After a harrowing escape from her war-torn homeland, Nargis Baran, an Afghan legal professional, started a new journey this spring with help from Cardozo, Brooklyn Law School and Fordham Law School.
In 2018, Baran returned to Afghanistan from the United States with an LL.M. degree from Ohio Northern University in Democratic Governance and the Rule of Law. It was her hope to use her legal training to develop a thriving democracy in her homeland.
Baran got a job in Kabul as a legal specialist at the largest international bank in the country, having studied banking law, commercial law and employment law. In addition to her full-time job, Baran began working with the Afghan-US Law Alumni Association’s Public-Private Partnership for Justice Reform in Afghanistan. This work involved training judges and prosecutors on modern law and technology, government reform and the rule of law.

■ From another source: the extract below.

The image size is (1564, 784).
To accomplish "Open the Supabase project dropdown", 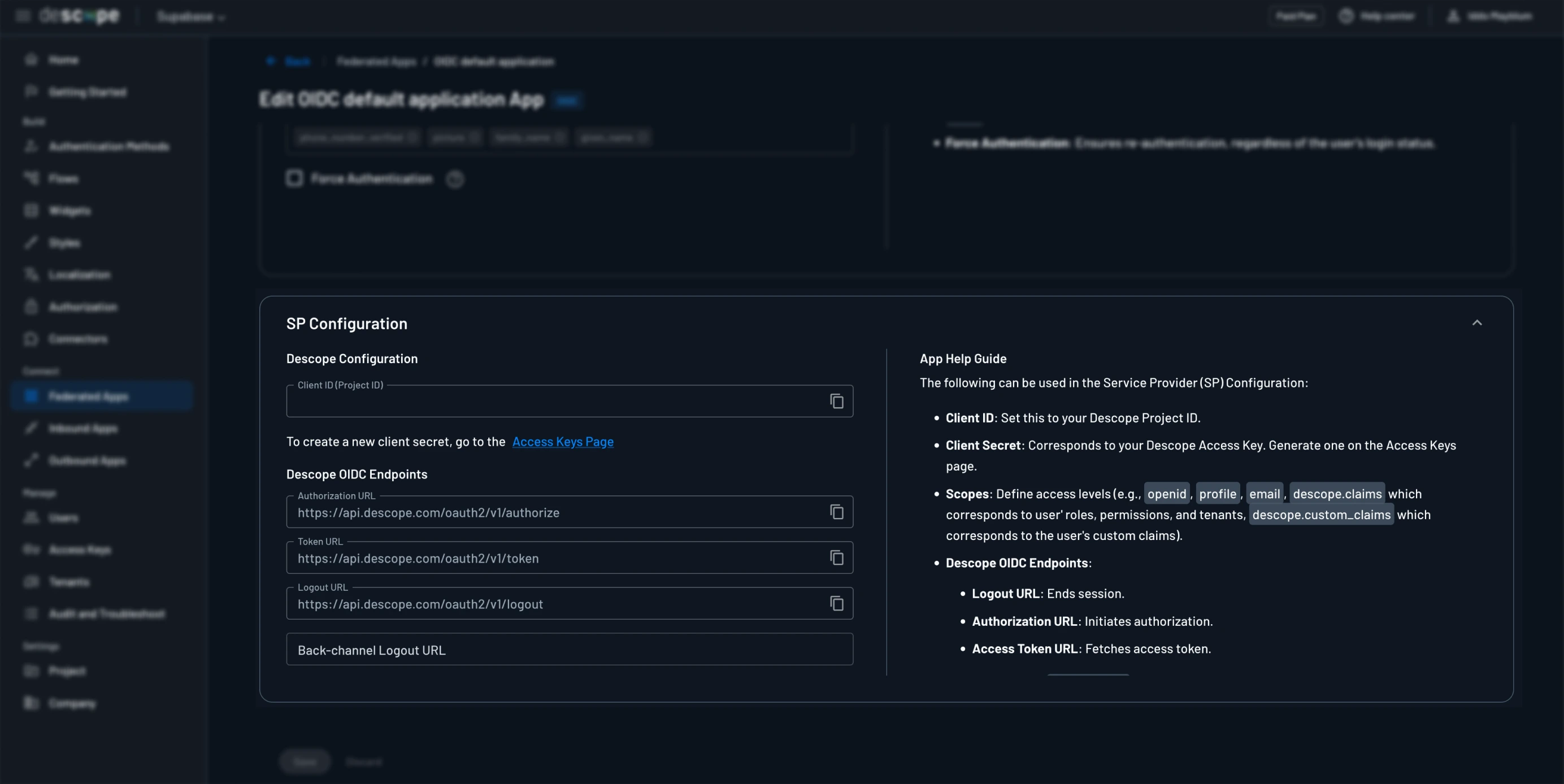I will click(x=189, y=16).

“I was extremely hopeful,” she said. She felt that with the international community’s support and the United States military protections, Afghanistan was entering a new era.
Then, on Aug. 15, 2021, the Afghan government collapsed, ceding power to the Taliban.

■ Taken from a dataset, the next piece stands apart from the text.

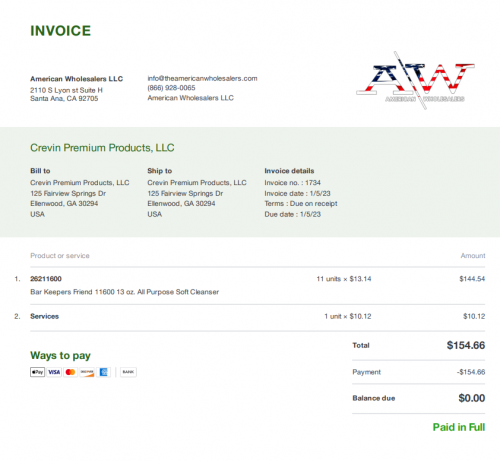This screenshot has width=500, height=461.
Task: Click the (866) 928-0065 phone number
Action: (x=171, y=88)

“I was preparing training materials for the prosecutors in the attorney general’s office. I was looking out from my balcony and saw people just running. I turned on my mobile and saw that the government had fallen to the Taliban,” Baran recalled. “For five or six hours, I was just sitting, stunned. My mom said, ‘They have captured the government.’ We sat alone in our apartment. No males in the house. It was very scary.”
The next day, Baran called her boss at the bank to ask whether she should come to work. “Are you kidding?” he said.
The bank’s operations were in disarray, and there was concern that if women were seen working, the office would be shut down.
“Even now, I cannot believe it,” Baran said from her office at Cardozo. “I was in a state of shock.”
Baran, her husband and her mother were forced into hiding and prevented from escaping the country by Taliban gunmen. She remained in Afghanistan until Oct. 18, 2021, when she was able to flee.
Her first attempted escape came when a U.S. colleague arranged for 10 scholars and their families to get to the airport. They walked for four hours but arrived to find the Taliban soldiers shooting and preventing people from going into the airport. Determining that the risk to their lives was too great, they walked back home.
Their escape finally took place in October when the family went to another province, where they were able to get on a bus with nothing more than one backpack and travel documents. U.S. State Department operatives put Baran and her family on a plane, without her knowing where it was headed. They landed in Abu Dhabi and were sent to a refugee camp, where they lived in a one-room apartment for more than a year.
A coalition of legal experts and law schools, including Cardozo, from across the United States worked for months to help Baran and 95 other Afghan legal scholars escape and find stable residency elsewhere. They found fellowship placements for the scholars that would give them employment at universities throughout the United States and pave the way for work visas. Working across disciplines, time zones and mountains of paperwork, the collective effort found placements for the 96 scholars. In May, Baran began her fellowship at Cardozo.
Cardozo’s Dean Melanie Leslie worked with the deans of Brooklyn Law School and Fordham Law and mobilized the Cardozo administration and the Yeshiva leadership to create the fellowship and make necessary arrangements.
Associate Dean of International Programs, Val Myteberi, communicated frequently with Baran in Abu Dhabi and tried to help keep her spirits up, while working on the extensive paperwork that was required.
Professor Edward Zelinsky also played a decisive role. His son, Aaron, who formerly worked for the State Department, helped make the connection to Cardozo.
Brooklyn Law School held open a three-bedroom apartment for over a year in anticipation of Baran’s and her family’s arrival. The family was welcomed into the law school housing this spring. Fordham Law School also played a critical part in the rescue plan, contributing funding and other support.
Baran, along with her husband and mother, is acclimating to life in Brooklyn. In her work for Cardozo, she will be conducting scholarship in her area of law, with hopes to teach commercial law in the United States after her fellowship ends.
“We are so happy that Nargis and her family are finally here, in New York at Cardozo,” Leslie said.
Myteberi said, “There are people in similar situations who may not be able to enter the country for years. It puts things in perspective when you see the importance of the work we do to help.”
Baran said, “I am so grateful to everyone at Cardozo and to those who helped us escape. My wish is to continue working in education and to someday have a role in the spread of democracy in the world.”